Anorexigens and Pulmonary Hypertension in the United States*
Chest, 2000
Background: The use of appetite suppressants in Europe has been associated with the development of primary pulmonary hypertension (PPH). Recently, fenfluramine appetite suppressants became widely used in the United States but were withdrawn in September 1997 because of concerns over adverse effects. Materials and methods: We conducted a prospective surveillance study on patients diagnosed with pulmonary hypertension at 12 large referral centers in North America. Data collected on patients seen from September 1, 1996, to December 31, 1997, included the cause of the pulmonary hypertension and its severity. Patients with no identifiable cause of pulmonary hypertension were classed as PPH. A history of drug exposure also was taken with special attention on the use of antidepressants, anorexigens, and amphetamines.
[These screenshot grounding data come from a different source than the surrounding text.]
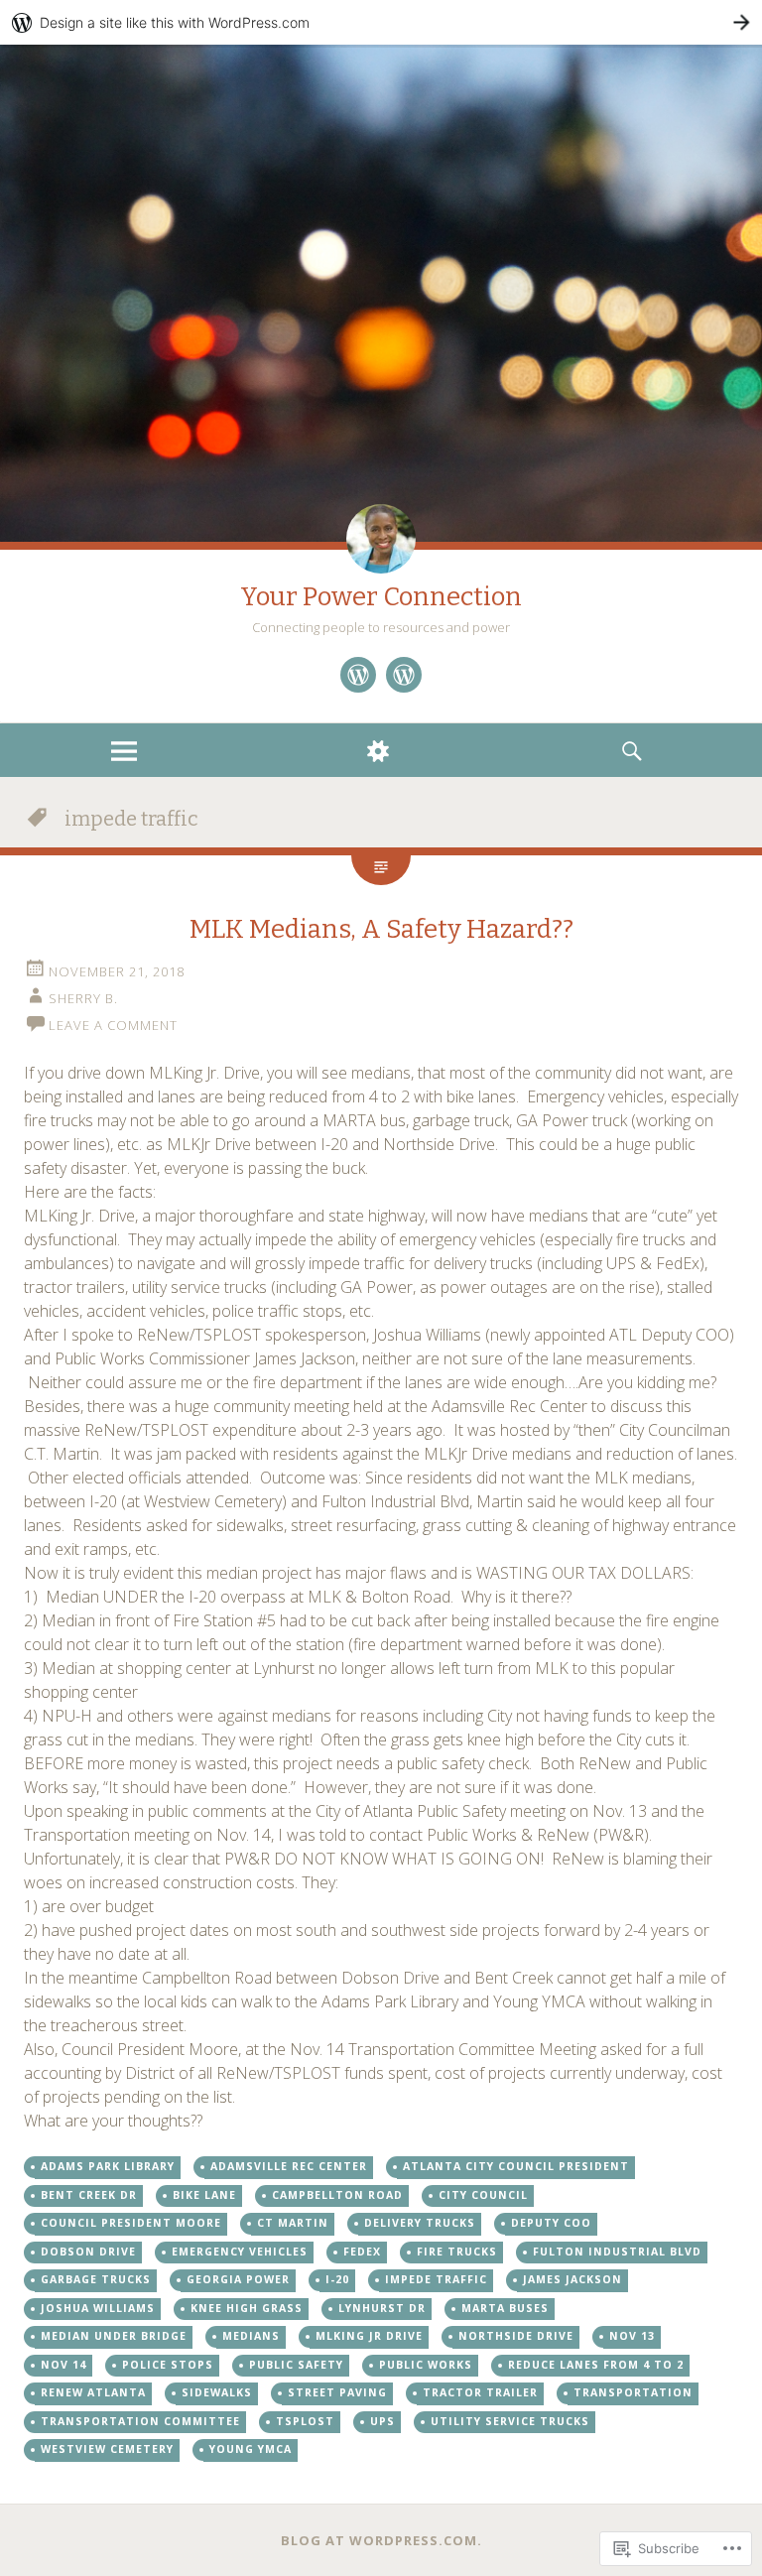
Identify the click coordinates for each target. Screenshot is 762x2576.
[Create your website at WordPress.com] (381, 22)
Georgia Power (238, 2279)
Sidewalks (217, 2392)
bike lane (204, 2195)
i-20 (337, 2279)
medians (251, 2336)
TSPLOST (305, 2421)
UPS (382, 2421)
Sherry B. (83, 998)
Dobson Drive (88, 2251)
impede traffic (436, 2279)
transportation (633, 2392)
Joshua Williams (98, 2308)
Results: Five hundred seventy-nine patients were studied, 205 with PPH and 374 with pulmonary hypertension from other causes (secondary pulmonary hypertension [SPH]). The use of anorexigens was common in both groups. However, of the medications surveyed, only the fenfluramines had a significant preferential association with PPH as compared with SPH (adjusted odds ratio for use > 6 months, 7.5; 95% confidence interval, 1.7 to 32.4). The association was stronger with longer duration of use when compared to shorter duration of use and was more pronounced in recent users than in remote users. An unexpectedly high (11.4%) number of patients with SPH had used anorexigens. Conclusion: The magnitude of the association with PPH, the increase of association with increasing duration of use, and the specificity for fenfluramines are consistent with previous studies indicating that fenfluramines are causally related to PPH. The high prevalence of anorexigen use in patients with SPH also raises the possibility that these drugs precipitate pulmonary hypertension in patients with underlying conditions associated with SPH.